#### Exercise directions
Can you recast the part of the items that opens with the line containing "Identify the location of heading-scrollbar: ▲" and closes with the line containing "(172, 150)." as a Markdown table with the columns Row and Line, leaving out blank lines and covering only those lines?

#### Entries supplied
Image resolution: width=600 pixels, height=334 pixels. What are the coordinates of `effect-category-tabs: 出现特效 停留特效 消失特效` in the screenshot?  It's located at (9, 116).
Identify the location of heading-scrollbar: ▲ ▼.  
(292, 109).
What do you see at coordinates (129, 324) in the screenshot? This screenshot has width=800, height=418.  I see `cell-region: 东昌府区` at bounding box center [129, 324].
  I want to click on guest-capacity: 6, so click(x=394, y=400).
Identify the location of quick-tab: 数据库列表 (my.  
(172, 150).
---
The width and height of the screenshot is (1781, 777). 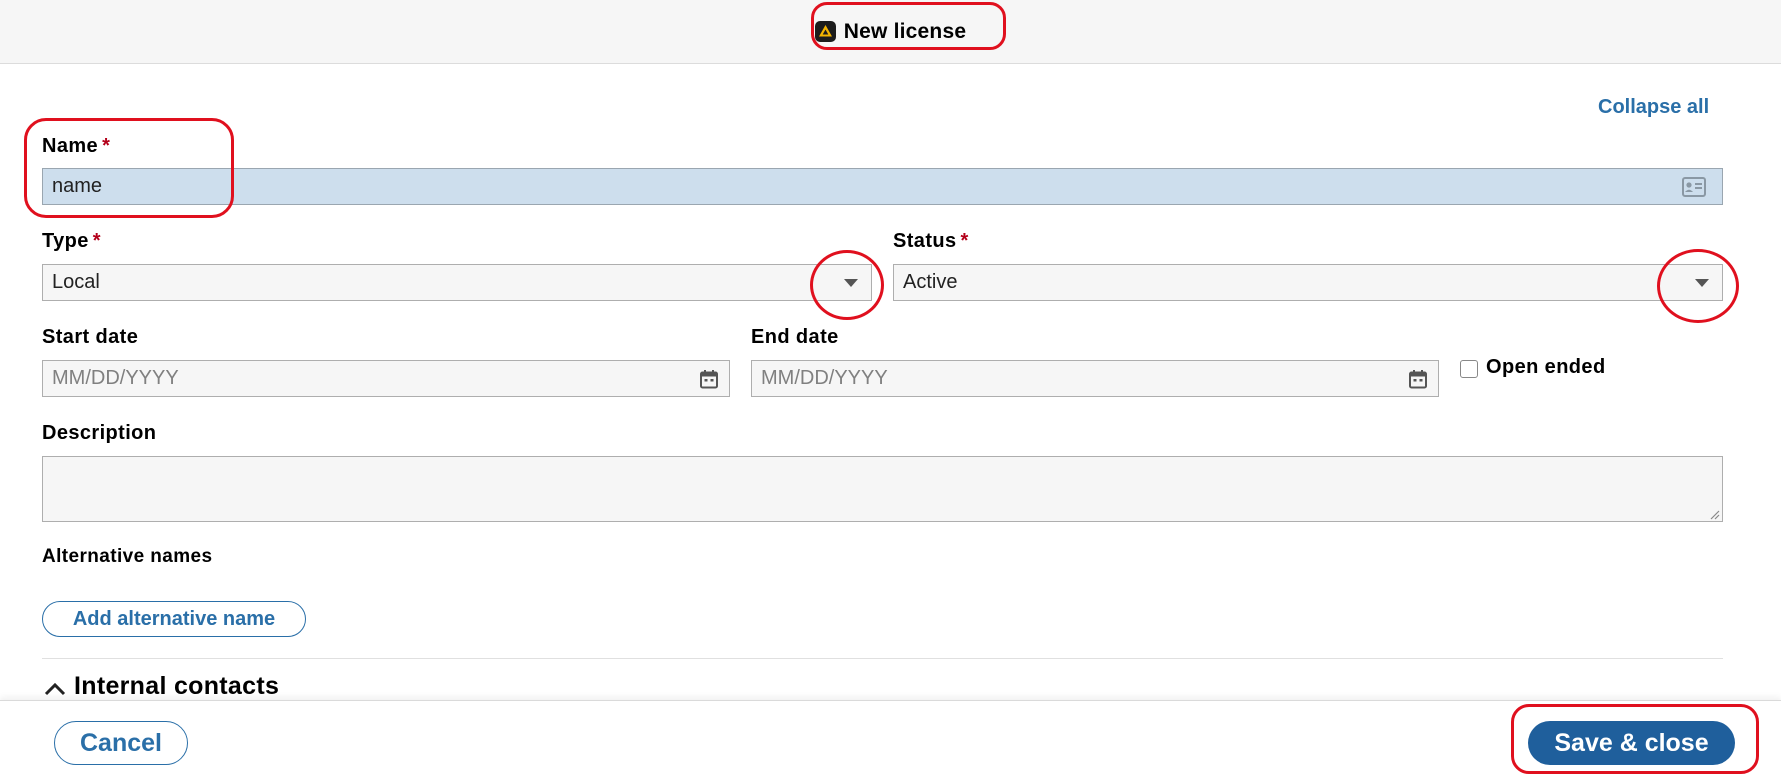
==
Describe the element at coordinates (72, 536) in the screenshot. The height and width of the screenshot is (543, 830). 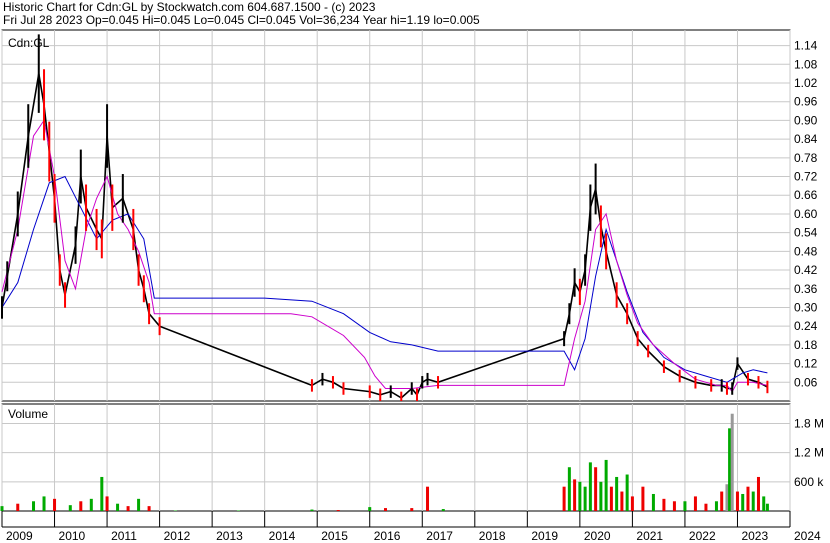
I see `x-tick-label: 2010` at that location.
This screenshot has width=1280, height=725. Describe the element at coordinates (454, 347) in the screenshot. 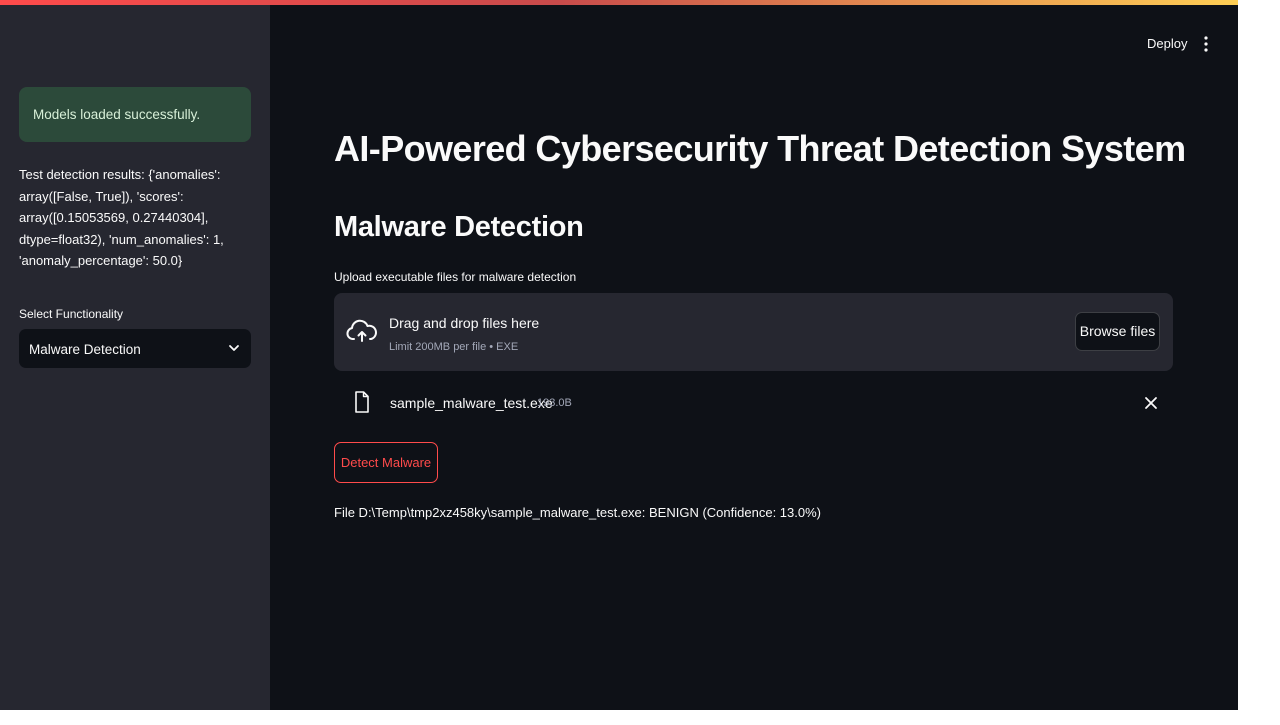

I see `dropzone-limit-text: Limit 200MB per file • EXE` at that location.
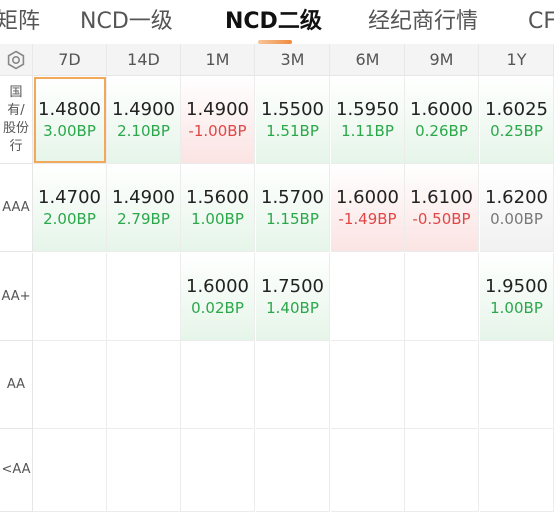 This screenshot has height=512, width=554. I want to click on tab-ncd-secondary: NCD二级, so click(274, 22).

#### Task answer
| Row | Line |
|---|---|
| 1 | Identify the location of heading-scrollbar: ▲ ▼.   |
| 2 | (292, 109). |
| 3 | What do you see at coordinates (129, 324) in the screenshot? This screenshot has width=800, height=418.  I see `cell-region: 东昌府区` at bounding box center [129, 324]. |
| 4 |   I want to click on guest-capacity: 6, so click(x=394, y=400). |
| 5 | Identify the location of quick-tab: 数据库列表 (my.   |
| 6 | (172, 150). |